口服胰岛素在顺应性和便利性方面被认为是替代每日皮下注射的革命性选择。然而，口服胰岛素在胃肠道环境中的失活和在肠道上皮细胞中的有限渗透仍是重大挑战。在此，我们使用耐酸金属有机框架（PCN-222）来负载胰岛素，并用十二烷基硫酸钠（SDS）修饰其外表，以实现高效的口服胰岛素递送。PCN-222 纳米载体具有有序的介孔笼状结构和合适的孔径，胰岛素负载率高达 75%。纳米载体表面的 SDS 可降低其亲水性，同时可逆地改变细胞形态，增加上皮细胞的通透性，从而促进肠道上皮细胞的吸收。
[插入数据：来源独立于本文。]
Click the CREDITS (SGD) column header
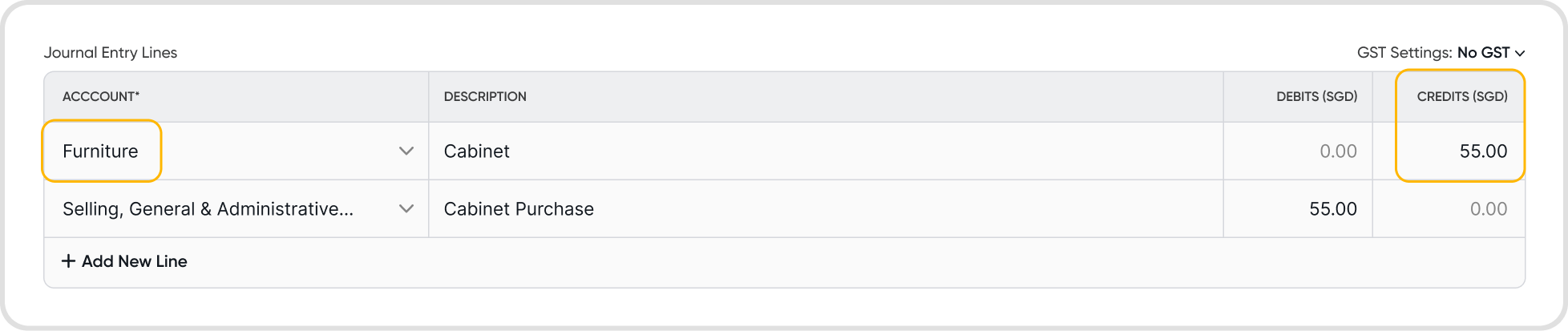Image resolution: width=1568 pixels, height=331 pixels. pos(1461,97)
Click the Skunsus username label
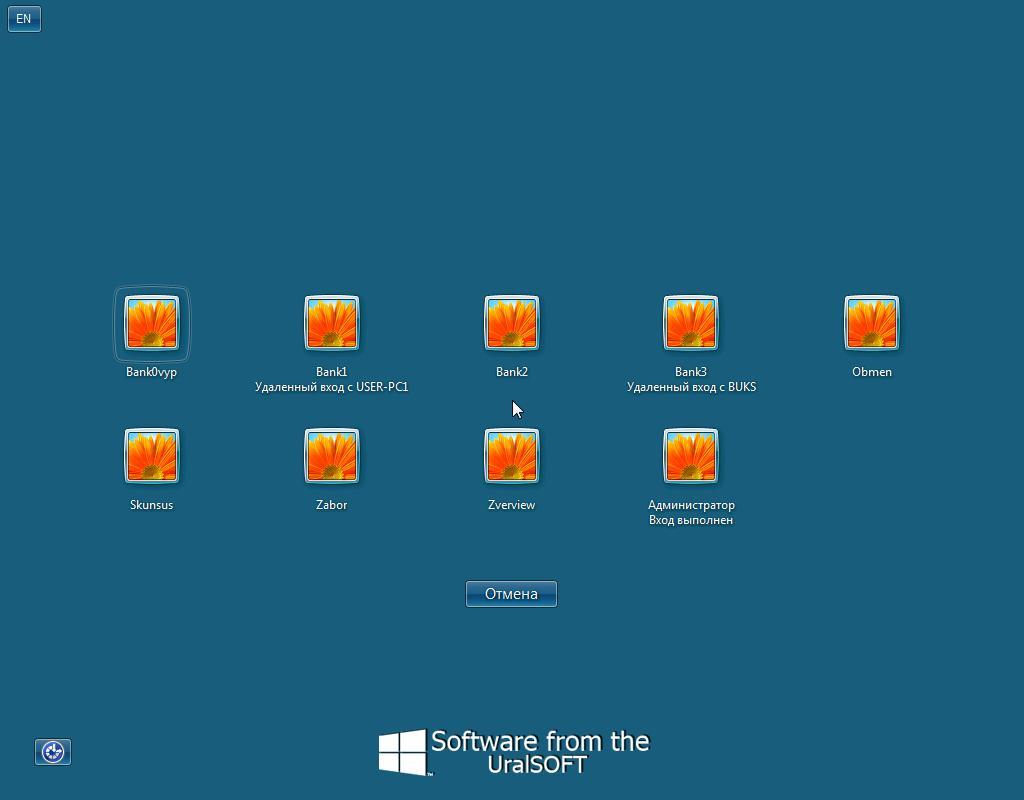The image size is (1024, 800). coord(152,505)
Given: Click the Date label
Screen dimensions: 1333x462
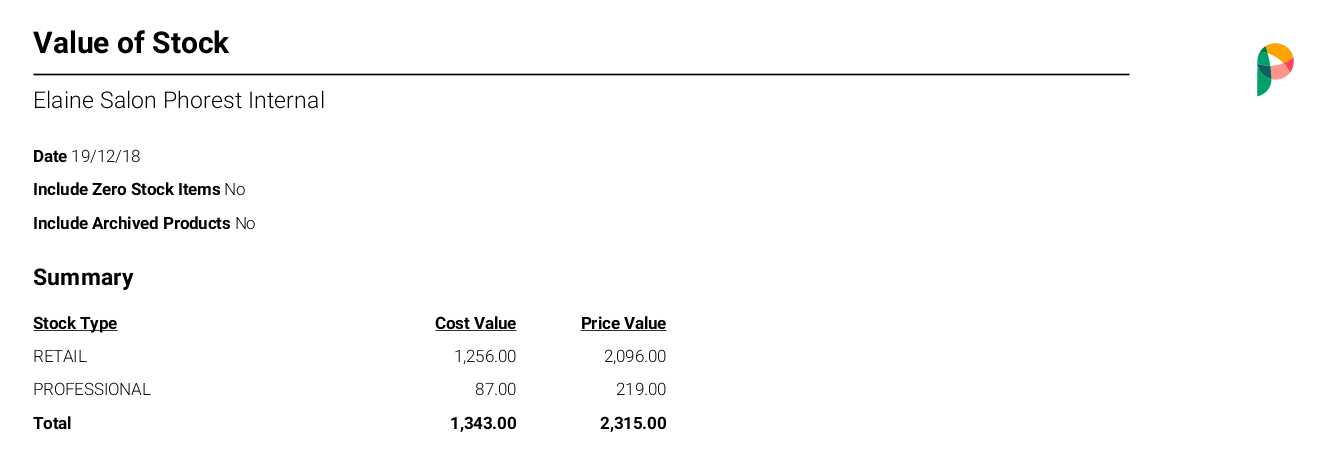Looking at the screenshot, I should [50, 156].
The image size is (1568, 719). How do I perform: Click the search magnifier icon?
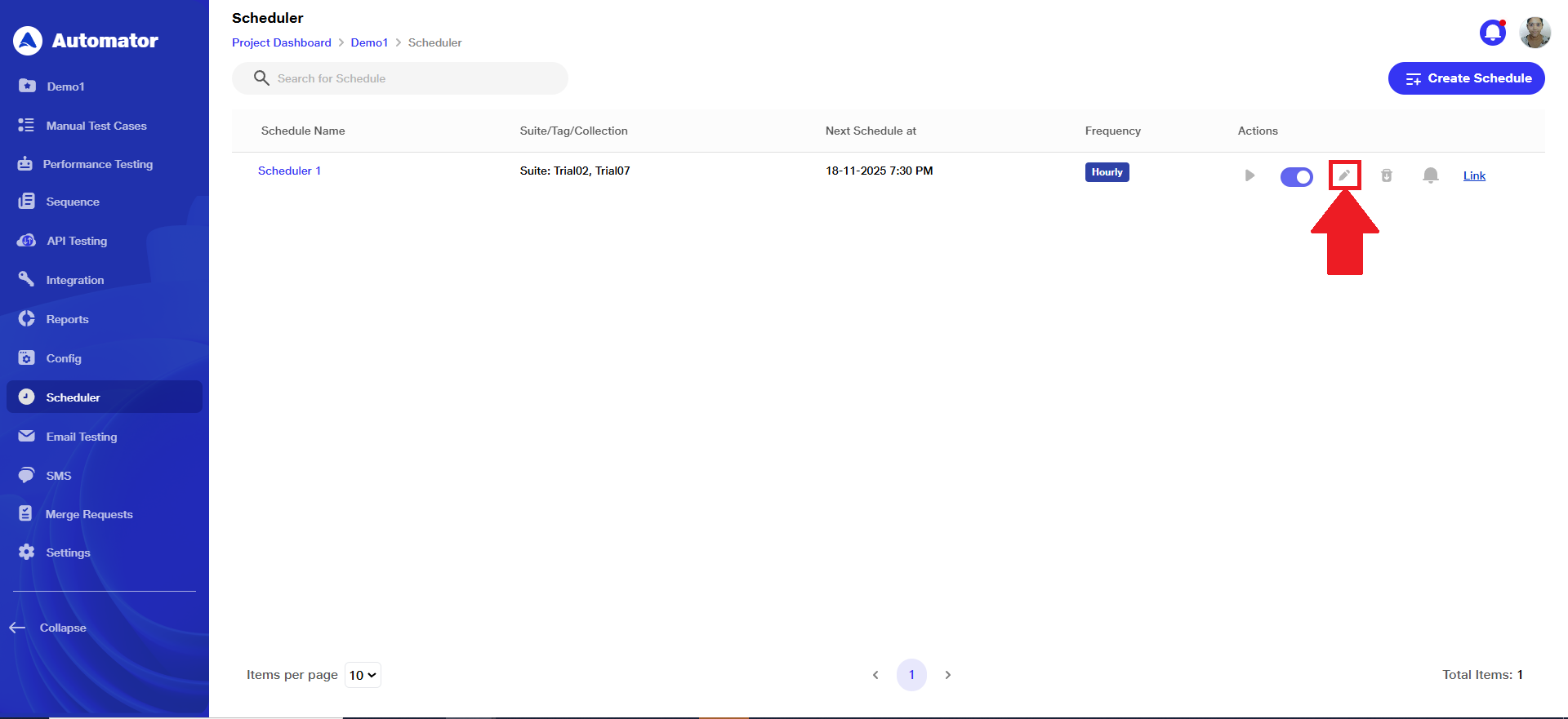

构建的颗粒（I@P@S）被包裹在海藻酸钠（SA）微球中，以防止其被胃酸降解，并在进入肠道后释放出来。由于 PCN-222 的磷酸盐敏感性，释放的 I@P@S 在生理条件下实现了高效的肠道渗透性和可控的胰岛素释放，体内生物利用率达到 12.9%。这项工作为口服胰岛素给药系统的设计提供了宝贵的参考。

本文章由计算机程序翻译，如有差异，请以英文原文为准。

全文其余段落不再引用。